New network performance enhancements in the 6.X kernels

October 17, 2024

page under construction!

There are a number of new options for improving network performance starting in the 6.x Linux kernels that are covered in detail in our 2024 INDIS workshop paper, "Recent Linux Improvements that Impact TCP Throughput: Insights from R&E Networks".

A short summary of these improvements are the following:


Kernel upgrades

Using the newest Linux kernel (6.8 in September, 2024), we see up to 38% improved performance on the WAN, and 30% improvement on a LAN, compared with the 5.15 kernel.

6.8 is the default on Ubuntu 24, and with Ubuntu 22, it is quite easy to upgrade to the newest kernel using apt. 

# to install 6.5 on Ubuntu 22
apt install linux-generic-hwe-22.04

# to install 6.8 on Ubuntu 22
apt install linux-image-generic-hwe-22.04-edge

# to install 6.11 on Ubuntu 24 (coming soon)
apt install linux-image-generic-hwe-24.04-edge

You can find the latest available 6.X kernel available for your version of Ubuntu using this command:

     apt update; apt search linux-image-6 | grep generic

On RHEL-based systems, you can install the newest kernel from the elrepo project

 


Receiver HW GRO

New receiver side optimizations are available for Nvidia ConnectX-7 network cards with firmware >= 28.42.1000 on Linux 6.11, which include receiver side hardware accelerated GRO and header-data split. Other new NICs from Intel and Broadcom might support this as well.

Preliminary results from the developer suggests up to 60% throughput improvement for single stream tests. 

Our initial results show a 33% improvement on AMD hosts (40 Gbps vs 53 Gbps), and a 5% improvement (62 Gbps vs 65 Gbps) on Intel hosts after enabling hardware GRO on the receiver for single stream tests with a 9K MTU. 

For tests with a 1500B MTU on Intel hosts we saw an impressive 160% improvement in throughput (24 Gbps vs 62 Gbps). 

To enable HR GRO, do the following:

   # Note: cant do ring buffers > 4k with HW GRO. 2K buffers seem to work well.
/usr/sbin/ethtool -G eth100 tx 2048 rx 2048
/usr/sbin/ethtool -K eth100 rx-gro-hw on

Also note that when doing receiver HW GRO, using a MSS of 8K was around 5% faster than using the iperf3 default of MTU-40.

More details coming soon. 


BIG TCP

(more details coming soon.
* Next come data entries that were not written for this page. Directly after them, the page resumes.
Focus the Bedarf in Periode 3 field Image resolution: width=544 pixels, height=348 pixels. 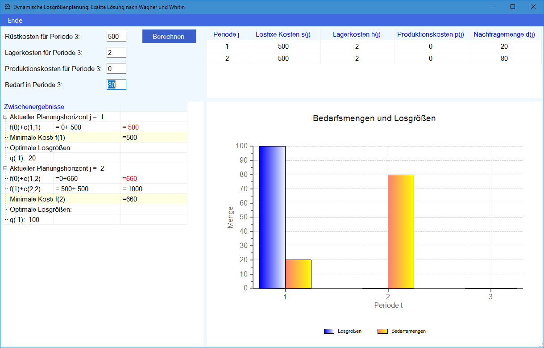(x=116, y=84)
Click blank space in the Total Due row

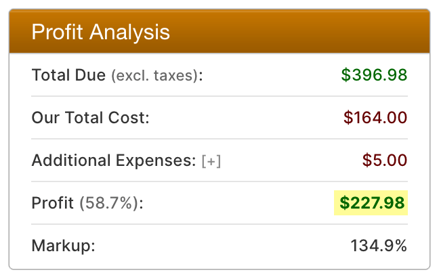coord(271,74)
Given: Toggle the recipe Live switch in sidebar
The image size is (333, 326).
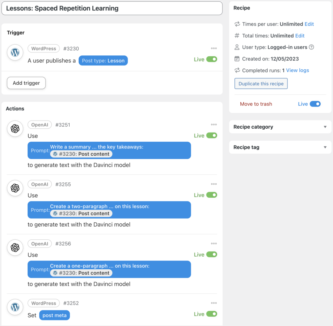Looking at the screenshot, I should [315, 104].
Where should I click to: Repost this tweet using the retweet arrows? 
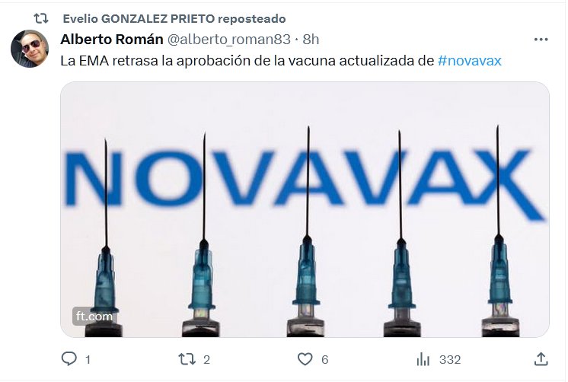[187, 359]
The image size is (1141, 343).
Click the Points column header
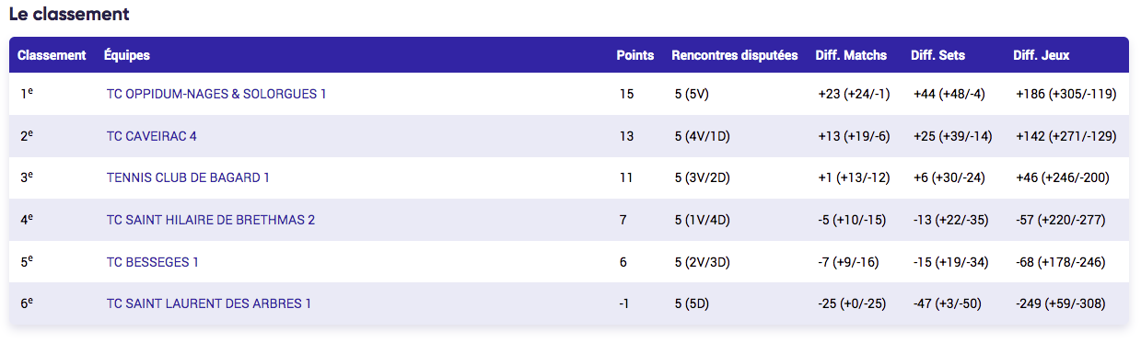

See the INDIS paper for results)

To enable BIG TCP, here are the commands for IPv4 and IPv6

  /usr/sbin/ip link set dev ethN gso_ipv4_max_size 150000 gro_ipv4_max_size 150000
/usr/sbin/ip link set dev ethN gro_max_size 185000 gso_max_size 185000

If you are using VLANs, you'll need to run that command for each VLAN as well.
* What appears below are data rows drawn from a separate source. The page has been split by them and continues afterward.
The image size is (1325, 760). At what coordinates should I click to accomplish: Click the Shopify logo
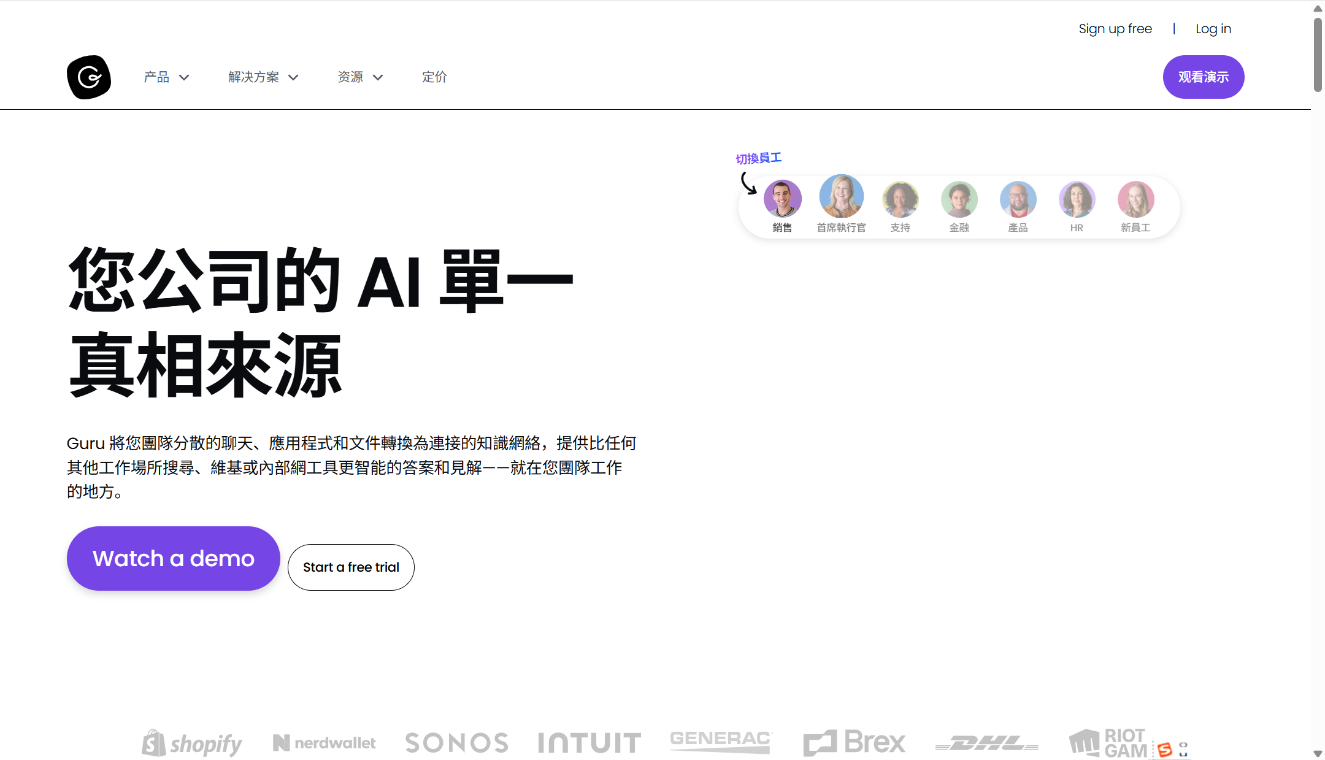tap(192, 743)
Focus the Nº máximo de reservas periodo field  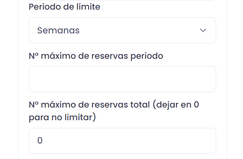122,79
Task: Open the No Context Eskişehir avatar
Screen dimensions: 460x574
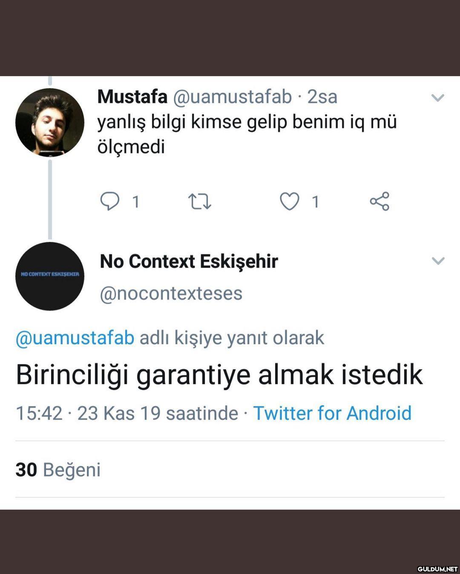Action: point(50,276)
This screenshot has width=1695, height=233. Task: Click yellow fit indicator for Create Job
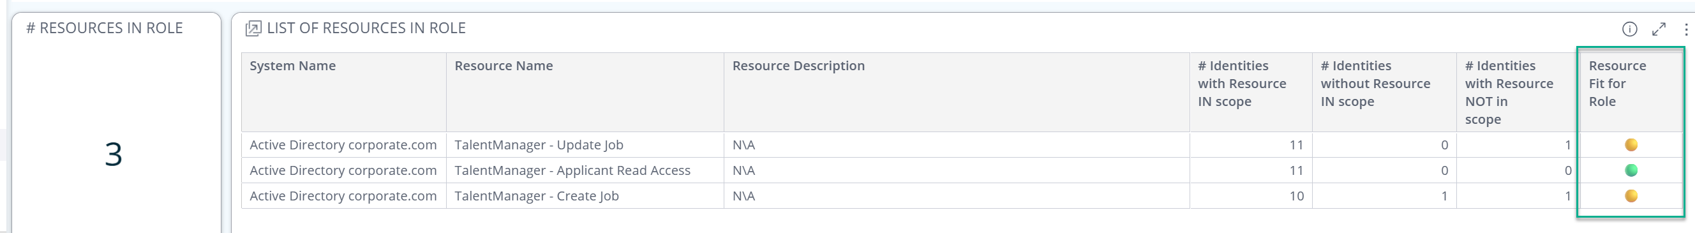pos(1631,196)
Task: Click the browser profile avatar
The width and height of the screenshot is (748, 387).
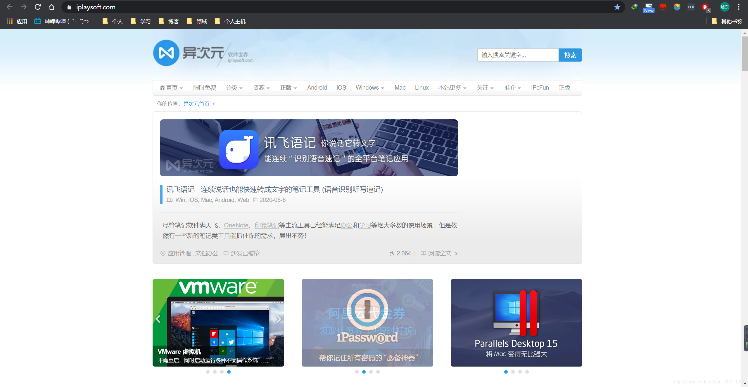Action: (725, 7)
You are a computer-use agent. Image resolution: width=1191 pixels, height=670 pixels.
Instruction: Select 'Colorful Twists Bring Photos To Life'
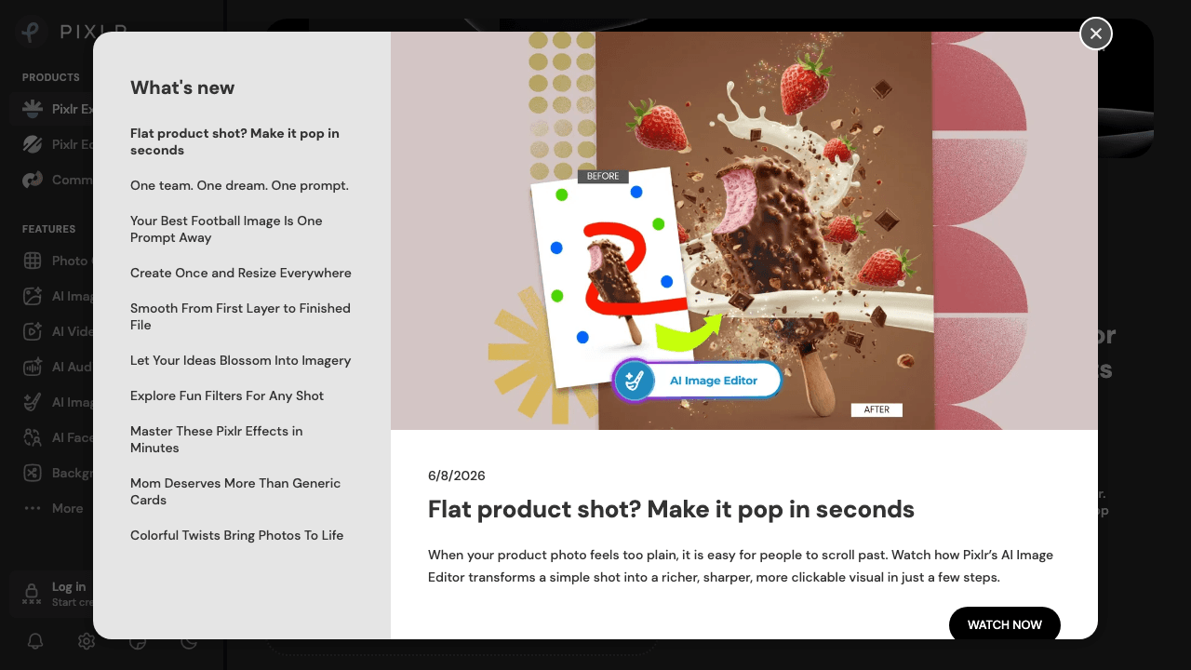(x=236, y=535)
More information at:  https://lwn.net/Articles/884104/ and https://netdevconf.info/0x15/slides/35/BIG%20TCP.pdf

Some recommend setting this when doing BIG TCP:

/usr/sbin/ethtool --set-priv-flags eth100 rx_striding_rq off

Overall we have not seen big throughput improvements with BIG TCP, but CPU load is somewhat less. A problem with BIG TCP is that to it requires a custom built kernel allowing for larger values for MAX_SKB_FRAGS to see the full advantage of BIG TCP.